Hi bioconductor community!
I have performed a DE analysis using DESeq2, with conditions being carriers vs. non-carriers of a risk allele identifed from a GWAS study. The sample size is 131 with 81 and 49 in each group. I get 18 down-regulated and 726 upregulated. The effect sizes have been shrunk by lfc. Of the up-regulated genes, the maximum logFC is 22.9 and minimum is 0.44 with mean 2.26 logFC. Of the down-regulated genes we have a range from -9.77 to -0.57 with mean -2.0 logFC.
In my opinion there is no overall trend in the MA plot, but it is extremely assymetric in terms of so many upregulated genes vs. downregulated, which I think is worrying. I have performed this experiment on 20-some genetic variants using the same expression dataset, with some of the variants showing the same behaviour. However, a lot of variants have completely symmetric MA Plots. The median ratio between up/ and down-regulated genes is 0.6 meaning that there are ca. twice as many downregulated genes on average. There are some extreme outliers with 30-40 times as many upregulated, and some with 50-70 times as many downregulated genes. But most (75 %) lie within 0.14 to 3 times as many upregulated genes vs. downregulated. The number of samples in each group is not widely different among the variants. It is quite difficult to say if this is biologically meaningful, given the limited knowledge about the genetic variants in general.
I just wanted to get your opinion on the matter. Does this MA plot indicate that something is wrong with the normalization or could it be due to low sample size, or something else?
Here is my code to generate the MA plot. The levels of the genetic variants are 1: carrier or 0: non-carrier. The column is called "SNP".
dds <- DESeqDataSetFromTximport(txi = mRNA_list,
colData = coldata,
design = ~ SNP + age + gender)
dds <- DESeq(dds)
res <- results(dds)
res <- results(dds, contrast=c("SNP","1","0"))
resLFC <- lfcShrink(dds, contrast=c("SNP","1","0"), type="normal")

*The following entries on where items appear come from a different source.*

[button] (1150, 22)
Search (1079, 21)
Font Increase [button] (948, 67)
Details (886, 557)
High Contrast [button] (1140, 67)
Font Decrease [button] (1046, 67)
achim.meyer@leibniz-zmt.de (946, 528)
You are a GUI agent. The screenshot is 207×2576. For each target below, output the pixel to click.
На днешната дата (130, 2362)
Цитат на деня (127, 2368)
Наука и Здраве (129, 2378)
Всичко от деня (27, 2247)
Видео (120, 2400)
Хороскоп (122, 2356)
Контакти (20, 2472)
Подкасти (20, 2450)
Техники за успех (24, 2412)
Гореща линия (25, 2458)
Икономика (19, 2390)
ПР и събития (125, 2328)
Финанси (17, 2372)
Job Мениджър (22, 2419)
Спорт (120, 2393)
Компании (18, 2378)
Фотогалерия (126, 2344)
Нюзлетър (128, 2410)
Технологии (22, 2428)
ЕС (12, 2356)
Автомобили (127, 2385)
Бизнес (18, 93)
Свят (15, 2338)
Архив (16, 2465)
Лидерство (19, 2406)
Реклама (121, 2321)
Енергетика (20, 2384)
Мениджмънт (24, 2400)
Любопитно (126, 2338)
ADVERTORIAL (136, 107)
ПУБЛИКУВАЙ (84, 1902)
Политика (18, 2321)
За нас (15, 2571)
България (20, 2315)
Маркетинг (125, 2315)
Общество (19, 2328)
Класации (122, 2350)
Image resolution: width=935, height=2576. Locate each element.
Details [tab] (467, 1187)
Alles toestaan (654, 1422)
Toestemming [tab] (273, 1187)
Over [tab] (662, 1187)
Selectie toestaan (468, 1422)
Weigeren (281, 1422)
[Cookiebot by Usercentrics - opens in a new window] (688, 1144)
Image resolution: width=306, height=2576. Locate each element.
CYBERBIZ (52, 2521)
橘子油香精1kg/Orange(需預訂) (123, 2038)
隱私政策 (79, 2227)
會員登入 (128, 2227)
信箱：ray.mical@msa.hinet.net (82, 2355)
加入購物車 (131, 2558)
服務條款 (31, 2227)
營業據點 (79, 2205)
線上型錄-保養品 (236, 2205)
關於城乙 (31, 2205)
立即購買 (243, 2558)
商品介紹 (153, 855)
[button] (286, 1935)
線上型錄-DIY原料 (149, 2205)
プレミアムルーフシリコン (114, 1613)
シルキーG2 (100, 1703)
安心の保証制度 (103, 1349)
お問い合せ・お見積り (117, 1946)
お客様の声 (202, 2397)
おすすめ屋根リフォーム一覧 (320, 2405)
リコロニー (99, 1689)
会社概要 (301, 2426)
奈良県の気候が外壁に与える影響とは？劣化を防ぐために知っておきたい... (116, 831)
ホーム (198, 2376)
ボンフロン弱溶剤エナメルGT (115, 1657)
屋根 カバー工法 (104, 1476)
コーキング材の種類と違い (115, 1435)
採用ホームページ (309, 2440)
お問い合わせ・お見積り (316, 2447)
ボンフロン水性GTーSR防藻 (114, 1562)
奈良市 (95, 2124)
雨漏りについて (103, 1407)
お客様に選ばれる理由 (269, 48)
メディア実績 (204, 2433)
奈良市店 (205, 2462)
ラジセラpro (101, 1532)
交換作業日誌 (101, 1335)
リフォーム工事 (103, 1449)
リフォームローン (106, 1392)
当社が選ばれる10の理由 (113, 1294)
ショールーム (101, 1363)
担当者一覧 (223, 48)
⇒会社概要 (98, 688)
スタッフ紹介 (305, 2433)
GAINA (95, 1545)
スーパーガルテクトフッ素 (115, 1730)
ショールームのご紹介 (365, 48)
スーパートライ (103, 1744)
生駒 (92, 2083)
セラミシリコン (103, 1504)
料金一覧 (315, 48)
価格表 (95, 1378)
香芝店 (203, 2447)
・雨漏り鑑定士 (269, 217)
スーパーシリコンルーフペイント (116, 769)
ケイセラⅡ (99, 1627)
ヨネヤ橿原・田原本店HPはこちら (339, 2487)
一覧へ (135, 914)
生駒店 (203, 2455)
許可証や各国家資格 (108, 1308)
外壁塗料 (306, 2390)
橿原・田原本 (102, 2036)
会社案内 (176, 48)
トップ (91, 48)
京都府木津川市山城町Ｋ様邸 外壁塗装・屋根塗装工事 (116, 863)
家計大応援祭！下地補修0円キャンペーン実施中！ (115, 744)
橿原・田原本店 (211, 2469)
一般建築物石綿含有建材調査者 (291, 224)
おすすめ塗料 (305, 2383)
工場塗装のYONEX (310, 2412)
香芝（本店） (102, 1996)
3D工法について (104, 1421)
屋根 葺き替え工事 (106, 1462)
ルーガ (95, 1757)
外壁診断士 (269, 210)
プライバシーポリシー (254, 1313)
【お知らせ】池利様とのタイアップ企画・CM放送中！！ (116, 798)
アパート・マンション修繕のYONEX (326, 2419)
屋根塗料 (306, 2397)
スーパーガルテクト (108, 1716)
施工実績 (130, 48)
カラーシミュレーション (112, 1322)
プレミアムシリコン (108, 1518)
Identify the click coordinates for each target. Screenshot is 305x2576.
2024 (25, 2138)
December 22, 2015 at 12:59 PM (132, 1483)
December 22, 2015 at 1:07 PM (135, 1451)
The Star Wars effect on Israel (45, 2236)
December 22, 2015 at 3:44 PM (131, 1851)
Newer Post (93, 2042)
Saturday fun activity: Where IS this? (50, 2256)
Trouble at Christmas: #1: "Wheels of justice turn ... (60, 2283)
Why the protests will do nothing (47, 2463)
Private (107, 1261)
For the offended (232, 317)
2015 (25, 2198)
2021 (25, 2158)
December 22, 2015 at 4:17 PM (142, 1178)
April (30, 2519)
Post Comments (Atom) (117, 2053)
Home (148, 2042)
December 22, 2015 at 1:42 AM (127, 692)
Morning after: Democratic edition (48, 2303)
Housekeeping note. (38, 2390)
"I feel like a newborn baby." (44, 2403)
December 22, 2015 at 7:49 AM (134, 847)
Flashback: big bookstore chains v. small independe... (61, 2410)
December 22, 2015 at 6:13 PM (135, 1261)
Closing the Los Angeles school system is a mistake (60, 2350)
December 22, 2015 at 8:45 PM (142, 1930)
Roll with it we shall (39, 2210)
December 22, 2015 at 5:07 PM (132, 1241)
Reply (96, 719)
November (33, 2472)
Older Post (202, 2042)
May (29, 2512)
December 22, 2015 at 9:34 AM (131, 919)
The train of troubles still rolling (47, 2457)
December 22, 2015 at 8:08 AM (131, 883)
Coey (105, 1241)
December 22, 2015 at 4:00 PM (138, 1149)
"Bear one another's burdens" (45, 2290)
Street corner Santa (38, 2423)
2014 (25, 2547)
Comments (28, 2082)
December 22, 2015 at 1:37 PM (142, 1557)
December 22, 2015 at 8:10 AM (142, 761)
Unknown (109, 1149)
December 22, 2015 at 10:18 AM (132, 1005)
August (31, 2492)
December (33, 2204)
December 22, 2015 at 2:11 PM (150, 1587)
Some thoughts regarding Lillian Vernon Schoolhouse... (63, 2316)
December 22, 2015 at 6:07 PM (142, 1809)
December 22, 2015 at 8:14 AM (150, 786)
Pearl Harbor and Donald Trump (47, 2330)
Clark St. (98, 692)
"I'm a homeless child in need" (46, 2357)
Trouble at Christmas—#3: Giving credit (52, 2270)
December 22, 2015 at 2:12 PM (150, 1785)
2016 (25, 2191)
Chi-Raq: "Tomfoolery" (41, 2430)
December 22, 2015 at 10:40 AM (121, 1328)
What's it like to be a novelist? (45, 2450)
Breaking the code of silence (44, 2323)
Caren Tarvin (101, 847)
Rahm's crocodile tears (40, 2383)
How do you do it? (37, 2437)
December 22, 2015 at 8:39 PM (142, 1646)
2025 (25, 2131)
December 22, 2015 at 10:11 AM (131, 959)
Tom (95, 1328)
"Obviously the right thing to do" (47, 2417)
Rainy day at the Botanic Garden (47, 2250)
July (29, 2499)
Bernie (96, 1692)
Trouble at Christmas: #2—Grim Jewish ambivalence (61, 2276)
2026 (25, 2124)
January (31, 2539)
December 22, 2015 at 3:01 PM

plotMA(resLFC, ylim=c(-2,2))
Batch effects were actually removed from the data beforehand, which is confirmed by a PCA plot. Carriers and non-carriers were not treated seperately and adjusting for population stratification (PC's) doesn't change the MA plot either.
One thing you may try is to not remove batch effects beforehand but to estimate with RUV and then pass that to DESeq2's design (see workflow for a worked out example).
But you may still see the up-regulation. I've seen plenty of experiments with imbalanced response. But I'm also asking you if it's implausible that the allele would have such an effect in this group. I'm surprised that grouping by an allele would give much DE at all, beyond a cis gene.
Anyway, you didn't mention the plotting of counts, I would certainly be doing that as well as part of QC.